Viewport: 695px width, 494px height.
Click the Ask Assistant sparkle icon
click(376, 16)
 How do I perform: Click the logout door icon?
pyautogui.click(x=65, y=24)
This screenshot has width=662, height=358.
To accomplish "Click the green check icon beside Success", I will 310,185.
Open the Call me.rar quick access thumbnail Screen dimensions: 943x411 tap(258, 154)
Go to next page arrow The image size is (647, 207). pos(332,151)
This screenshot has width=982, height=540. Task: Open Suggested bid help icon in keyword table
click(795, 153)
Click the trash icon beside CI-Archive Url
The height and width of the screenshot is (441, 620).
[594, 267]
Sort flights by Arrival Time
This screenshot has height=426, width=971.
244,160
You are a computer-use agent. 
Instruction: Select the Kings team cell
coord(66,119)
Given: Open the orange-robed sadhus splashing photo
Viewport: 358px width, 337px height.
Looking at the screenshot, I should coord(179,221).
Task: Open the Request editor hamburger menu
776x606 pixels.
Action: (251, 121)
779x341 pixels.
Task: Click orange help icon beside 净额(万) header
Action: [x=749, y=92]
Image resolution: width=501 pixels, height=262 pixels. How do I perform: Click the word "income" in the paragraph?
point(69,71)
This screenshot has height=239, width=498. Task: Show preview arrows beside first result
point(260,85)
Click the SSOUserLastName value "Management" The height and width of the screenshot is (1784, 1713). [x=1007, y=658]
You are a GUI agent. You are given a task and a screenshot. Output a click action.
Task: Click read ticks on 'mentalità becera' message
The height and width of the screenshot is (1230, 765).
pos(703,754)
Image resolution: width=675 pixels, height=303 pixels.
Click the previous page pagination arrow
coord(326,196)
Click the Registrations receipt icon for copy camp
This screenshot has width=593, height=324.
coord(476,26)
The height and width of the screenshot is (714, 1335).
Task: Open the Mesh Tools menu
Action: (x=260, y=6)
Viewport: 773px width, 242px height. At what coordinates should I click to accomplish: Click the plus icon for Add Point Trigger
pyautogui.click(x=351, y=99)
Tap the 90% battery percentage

- Task statement:
Please provide an exact transcription of each line from the one holding "Task: Click read" through the final line of the data above.

- Result of this exercise:
Task: Click read ticks on 'mentalità becera' message
The height and width of the screenshot is (1230, 765).
pos(703,754)
Image resolution: width=675 pixels, height=303 pixels.
Click the previous page pagination arrow
coord(326,196)
Click the Registrations receipt icon for copy camp
This screenshot has width=593, height=324.
coord(476,26)
The height and width of the screenshot is (714, 1335).
Task: Open the Mesh Tools menu
Action: (x=260, y=6)
Viewport: 773px width, 242px height. At what coordinates should I click to accomplish: Click the plus icon for Add Point Trigger
pyautogui.click(x=351, y=99)
Tap the 90% battery percentage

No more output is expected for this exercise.